Based on this overall behavior and the graph, we can see that the function approaches $0$ but never actually reaches $0$; it seems to level off as the inputs become large. This behavior creates a horizontal asymptote, a horizontal line that the graph approaches as the input increases or decreases without bound. In this case, the graph is approaching the horizontal line $y=0$. See Figure 5.

Figure 5

HORIZONTAL ASYMPTOTE

A horizontal asymptote of a graph is a horizontal line $y=b$ where the graph approaches the line as the inputs increase or decrease without bound. We write

$\text { As } x \rightarrow \infty \quad \text { or } x \rightarrow-\infty, \quad f(x) \rightarrow b$

EXAMPLE 1

Using Arrow Notation

Use arrow notation to describe the end behavior and local behavior of the function graphed in Figure 6.

Figure 6

Solution

Notice that the graph is showing a vertical asymptote at $x=2$, which tells us that the function is undefined at $x=2$.

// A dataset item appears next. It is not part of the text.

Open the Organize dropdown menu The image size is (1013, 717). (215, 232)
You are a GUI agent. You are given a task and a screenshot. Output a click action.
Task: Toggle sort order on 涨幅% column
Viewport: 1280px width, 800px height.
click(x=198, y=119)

$\text { As } x \rightarrow 2^{-}, f(x) \rightarrow-\infty, \quad \text { and as } x \rightarrow 2^{+}, \quad f(x) \rightarrow \infty$.

And as the inputs decrease without bound, the graph appears to be leveling off at output values of $4$, indicating a horizontal asymptote at $y=4$. As the inputs increase without bound, the graph levels off at $4$.

$\text { As } x \rightarrow \infty, \quad f(x) \rightarrow 4 \text { and as } x \rightarrow-\infty, \quad f(x) \rightarrow 4$.

TRY IT #1

Use arrow notation to describe the end behavior and local behavior for the reciprocal squared function.

EXAMPLE 2

Using Transformations to Graph a Rational Function

Sketch a graph of the reciprocal function shifted two units to the left and up three units. Identify the horizontal and vertical asymptotes of the graph, if any.

Solution

Shifting the graph left $2$ and up $3$ would result in the function

$f(x)=\frac{1}{x+2}+3$

or equivalently, by giving the terms a common denominator,

$f(x)=\frac{3 x+7}{x+2}$

The graph of the shifted function is displayed in Figure 7.

Figure 7

Notice that this function is undefined at $x=−2$, and the graph also is showing a vertical asymptote at $x=−2$.

$\text { As } x \rightarrow-2^{-}, f(x) \rightarrow-\infty \text {, and as } x \rightarrow-2^{+}, f(x) \rightarrow \infty$.

As the inputs increase and decrease without bound, the graph appears to be leveling off at output values of $3$, indicating a horizontal asymptote at $y=3$.

$\text { As } x \rightarrow \pm \infty, f(x) \rightarrow 3$

Analysis

Notice that horizontal and vertical asymptotes are shifted left $2$ and up $3$ along with the function.

TRY IT #2

Sketch the graph, and find the horizontal and vertical asymptotes of the reciprocal squared function that has been shifted right $3$ units and down $4$ units.